How the FCA is influencing good conduct across firms
Mr Davidson pointed to the Senior Managers and Certification Regime as the most significant FCA workstream designed to influence good conduct across firms. If you want to revisit the fundamentals of the regime, click here for our previous post on it.
What it means for you and me
This is the first time that the FCA has clearly set out its ‘incentives-mindsets-behaviours’ theoretical model of culture. This framework should be your guide when it comes to questions of what people within your firm do and why they do it. When something comes across your desk it might make sense to start asking yourself what links it has to incentives, mindsets or behaviours and whether or not these align with the type of culture that the FCA might expect you to promote.
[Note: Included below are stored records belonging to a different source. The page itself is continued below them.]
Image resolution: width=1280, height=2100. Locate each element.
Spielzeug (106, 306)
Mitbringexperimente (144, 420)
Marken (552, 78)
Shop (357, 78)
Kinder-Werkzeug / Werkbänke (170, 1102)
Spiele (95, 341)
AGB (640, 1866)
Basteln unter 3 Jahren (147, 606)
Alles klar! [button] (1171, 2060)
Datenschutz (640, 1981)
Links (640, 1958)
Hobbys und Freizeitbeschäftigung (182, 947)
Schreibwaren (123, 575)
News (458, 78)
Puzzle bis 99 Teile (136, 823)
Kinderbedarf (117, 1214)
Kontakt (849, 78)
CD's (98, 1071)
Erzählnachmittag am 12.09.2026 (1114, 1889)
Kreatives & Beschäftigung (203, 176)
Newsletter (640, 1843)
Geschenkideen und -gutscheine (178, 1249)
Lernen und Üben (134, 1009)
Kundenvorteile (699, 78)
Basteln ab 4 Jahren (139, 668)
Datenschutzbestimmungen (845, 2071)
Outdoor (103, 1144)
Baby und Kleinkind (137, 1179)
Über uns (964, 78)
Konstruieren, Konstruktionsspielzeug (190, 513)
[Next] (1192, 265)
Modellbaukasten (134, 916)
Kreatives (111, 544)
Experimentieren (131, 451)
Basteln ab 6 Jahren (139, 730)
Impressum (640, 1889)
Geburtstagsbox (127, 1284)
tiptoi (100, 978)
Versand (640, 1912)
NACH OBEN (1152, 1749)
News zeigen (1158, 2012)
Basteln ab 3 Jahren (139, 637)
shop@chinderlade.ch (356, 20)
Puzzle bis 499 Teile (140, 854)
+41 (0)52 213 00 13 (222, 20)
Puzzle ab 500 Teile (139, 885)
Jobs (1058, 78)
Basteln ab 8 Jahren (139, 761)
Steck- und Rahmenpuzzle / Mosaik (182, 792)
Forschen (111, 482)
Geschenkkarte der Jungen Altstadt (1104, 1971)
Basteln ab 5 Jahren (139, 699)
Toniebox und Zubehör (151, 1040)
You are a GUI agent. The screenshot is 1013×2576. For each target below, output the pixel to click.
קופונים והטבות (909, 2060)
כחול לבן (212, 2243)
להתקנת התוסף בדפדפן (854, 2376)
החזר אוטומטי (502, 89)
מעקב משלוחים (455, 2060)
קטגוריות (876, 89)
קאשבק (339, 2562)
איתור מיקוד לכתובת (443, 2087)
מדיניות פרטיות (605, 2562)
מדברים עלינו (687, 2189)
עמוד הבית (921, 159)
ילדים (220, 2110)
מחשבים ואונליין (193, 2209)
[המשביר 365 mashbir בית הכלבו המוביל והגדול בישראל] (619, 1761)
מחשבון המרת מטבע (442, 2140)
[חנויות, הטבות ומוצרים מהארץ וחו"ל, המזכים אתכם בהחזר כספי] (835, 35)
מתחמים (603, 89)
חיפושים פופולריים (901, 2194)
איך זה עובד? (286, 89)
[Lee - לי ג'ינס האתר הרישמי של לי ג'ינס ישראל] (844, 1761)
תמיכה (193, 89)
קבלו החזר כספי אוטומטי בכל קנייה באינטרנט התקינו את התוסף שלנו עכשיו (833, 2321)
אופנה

This speech is also helpful in clearly setting out the ‘indicators’ that the FCA uses to assess culture. Given that the word ‘culture’ features in the FCA’s business plan for 2016/17 a staggering 50 times, it’s good to now have a roadmap from which to navigate.
Finally, it’s difficult to over-state the importance of the Senior Managers and Certification Regime to the FCA. After its decision to drop the banking culture thematic review, the regime is the FCA’s key visible mechanism for ensuring good culture within the industry. It’s likely, therefore, that the FCA will try to come down hard on those who, in its view, get things wrong.